--On Monday, 26 November, 2007 02:42 +1100 Chris Wright
<[EMAIL PROTECTED]> wrote:
> Hi John,
> My name is Chris, I am CTO of AusRegistry the registry
> operator of the .au cctld. I have been doing some research on
> the SMTP protocol lately and have come up with something that
> I guess is a potential ambiguity in the SMTP protocol defined
> in RFC2821 you authored (if I am remembering my BNF
> correctly). Any clarification you can shed on the matter would
> be greatly appreciated.
>
> In section 2.3.5 of the RFC you define the domain name part of
> an email address as being "one or more dot-separated
> components" (I have reproduced it below to save you having to
> go and find it). Further down in section 4.1.2 your grammar
> describes the domain as being:
>
> Domain = (sub-domain 1*("." sub-domain)) / address-literal
>
> Which (If I am hopefully remembering correctly means a
> sub-domain followed by 1 or more "." sub-domain combinations.
> This appears to be in contradiction to the paragraphs of 2.3.5.
>
> I have come up against it because I am looking at the
> possibilities of having email addresses under a TLD eg.

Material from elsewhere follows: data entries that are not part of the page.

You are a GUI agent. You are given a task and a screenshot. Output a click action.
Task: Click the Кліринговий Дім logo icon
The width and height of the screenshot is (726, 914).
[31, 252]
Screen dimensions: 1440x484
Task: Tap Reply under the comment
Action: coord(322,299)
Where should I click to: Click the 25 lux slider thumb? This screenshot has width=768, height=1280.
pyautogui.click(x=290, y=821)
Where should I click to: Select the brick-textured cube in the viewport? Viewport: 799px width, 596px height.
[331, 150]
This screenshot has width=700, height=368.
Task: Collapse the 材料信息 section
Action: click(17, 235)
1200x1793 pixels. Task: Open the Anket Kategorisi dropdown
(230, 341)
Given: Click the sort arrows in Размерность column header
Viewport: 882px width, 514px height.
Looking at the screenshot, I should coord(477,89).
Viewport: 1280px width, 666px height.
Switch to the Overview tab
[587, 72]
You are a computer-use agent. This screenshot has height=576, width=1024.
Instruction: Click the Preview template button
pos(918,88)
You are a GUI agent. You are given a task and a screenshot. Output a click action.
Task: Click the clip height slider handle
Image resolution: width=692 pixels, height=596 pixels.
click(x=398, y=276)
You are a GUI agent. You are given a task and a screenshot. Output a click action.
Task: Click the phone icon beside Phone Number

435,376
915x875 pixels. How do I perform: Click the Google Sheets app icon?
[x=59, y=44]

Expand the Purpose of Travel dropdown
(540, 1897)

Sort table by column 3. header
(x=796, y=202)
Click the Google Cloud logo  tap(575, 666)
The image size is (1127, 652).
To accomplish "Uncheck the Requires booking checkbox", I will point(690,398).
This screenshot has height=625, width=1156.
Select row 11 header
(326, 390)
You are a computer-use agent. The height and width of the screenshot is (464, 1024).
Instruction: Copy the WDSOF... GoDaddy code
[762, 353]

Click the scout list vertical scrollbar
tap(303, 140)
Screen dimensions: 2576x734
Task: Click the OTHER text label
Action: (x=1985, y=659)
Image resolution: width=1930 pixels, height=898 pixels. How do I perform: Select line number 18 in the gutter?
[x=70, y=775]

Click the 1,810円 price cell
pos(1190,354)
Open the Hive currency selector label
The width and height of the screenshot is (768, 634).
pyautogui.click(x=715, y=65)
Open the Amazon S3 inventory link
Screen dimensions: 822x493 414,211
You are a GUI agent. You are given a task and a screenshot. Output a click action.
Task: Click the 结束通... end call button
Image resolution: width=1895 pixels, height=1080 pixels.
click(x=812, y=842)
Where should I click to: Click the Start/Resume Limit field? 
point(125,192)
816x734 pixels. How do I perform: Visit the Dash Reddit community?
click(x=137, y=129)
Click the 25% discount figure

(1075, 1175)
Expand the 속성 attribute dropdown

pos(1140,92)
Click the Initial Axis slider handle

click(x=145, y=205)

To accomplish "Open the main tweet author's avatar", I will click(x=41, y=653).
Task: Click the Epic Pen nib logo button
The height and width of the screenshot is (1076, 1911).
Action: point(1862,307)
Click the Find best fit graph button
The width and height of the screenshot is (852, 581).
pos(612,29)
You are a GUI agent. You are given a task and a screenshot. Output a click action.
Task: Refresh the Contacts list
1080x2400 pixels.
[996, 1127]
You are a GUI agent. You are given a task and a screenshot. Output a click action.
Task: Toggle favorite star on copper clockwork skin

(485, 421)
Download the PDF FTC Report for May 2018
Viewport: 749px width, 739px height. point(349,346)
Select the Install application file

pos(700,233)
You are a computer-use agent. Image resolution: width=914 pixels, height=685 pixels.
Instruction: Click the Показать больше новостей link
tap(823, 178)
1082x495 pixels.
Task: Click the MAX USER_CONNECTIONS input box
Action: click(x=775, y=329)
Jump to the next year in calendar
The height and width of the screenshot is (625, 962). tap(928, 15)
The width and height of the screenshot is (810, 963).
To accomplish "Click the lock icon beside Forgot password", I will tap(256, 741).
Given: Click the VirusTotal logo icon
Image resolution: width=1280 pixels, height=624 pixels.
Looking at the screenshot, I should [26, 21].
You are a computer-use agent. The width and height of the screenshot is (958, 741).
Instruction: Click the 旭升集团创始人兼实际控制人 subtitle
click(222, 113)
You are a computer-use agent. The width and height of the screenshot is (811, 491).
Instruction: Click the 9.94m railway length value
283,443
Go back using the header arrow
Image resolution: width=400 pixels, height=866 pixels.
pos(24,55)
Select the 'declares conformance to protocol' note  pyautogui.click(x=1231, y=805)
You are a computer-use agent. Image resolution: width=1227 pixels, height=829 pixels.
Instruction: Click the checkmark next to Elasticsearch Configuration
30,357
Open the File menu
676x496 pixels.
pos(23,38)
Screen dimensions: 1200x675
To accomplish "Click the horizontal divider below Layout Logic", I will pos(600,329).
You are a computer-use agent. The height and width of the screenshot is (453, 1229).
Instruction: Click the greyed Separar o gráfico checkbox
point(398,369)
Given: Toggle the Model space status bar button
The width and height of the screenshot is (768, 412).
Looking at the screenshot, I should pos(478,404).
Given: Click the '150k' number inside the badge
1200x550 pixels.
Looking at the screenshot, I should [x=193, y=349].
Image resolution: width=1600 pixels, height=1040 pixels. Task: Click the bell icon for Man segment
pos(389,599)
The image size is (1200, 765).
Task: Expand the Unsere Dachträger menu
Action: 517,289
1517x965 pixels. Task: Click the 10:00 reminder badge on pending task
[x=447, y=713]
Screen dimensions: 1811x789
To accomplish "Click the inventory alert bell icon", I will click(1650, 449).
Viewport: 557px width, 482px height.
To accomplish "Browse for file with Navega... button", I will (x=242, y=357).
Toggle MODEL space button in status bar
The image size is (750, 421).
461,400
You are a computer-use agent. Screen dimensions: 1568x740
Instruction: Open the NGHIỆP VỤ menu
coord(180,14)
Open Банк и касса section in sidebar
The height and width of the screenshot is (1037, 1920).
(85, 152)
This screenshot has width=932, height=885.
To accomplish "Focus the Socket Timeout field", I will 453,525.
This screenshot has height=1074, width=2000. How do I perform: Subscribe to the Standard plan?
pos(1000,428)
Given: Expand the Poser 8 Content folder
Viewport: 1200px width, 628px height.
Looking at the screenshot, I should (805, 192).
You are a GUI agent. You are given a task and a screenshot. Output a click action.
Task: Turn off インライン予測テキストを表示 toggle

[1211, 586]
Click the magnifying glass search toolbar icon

> [EMAIL PROTECTED] or [EMAIL PROTECTED], which would presumably be legal given
> that au or com is a fully qualified domain name (when you put
> the dot on the end). It appears most email software doesn't
> support this :(
>
> Could you clarify firstly my interpretation and secondly the
> intent of the RFC, would be greatly appreciated.
>
> Thanks
>
> From Section 2.3.5 of RFC2821
>
> A domain (or domain name) consists of one or more
> dot-separated components. These components ("labels" in
> DNS terminology [22]) are restricted for SMTP purposes to
> consist of a sequence of letters, digits, and hyphens drawn
> from the ASCII character set [1]. Domain names are used as
> names of hosts and of other entities in the domain name
> hierarchy. For example, a domain may refer to an alias (label
> of a CNAME RR) or the label of Mail eXchanger records to be
> used to deliver mail instead of representing a host name.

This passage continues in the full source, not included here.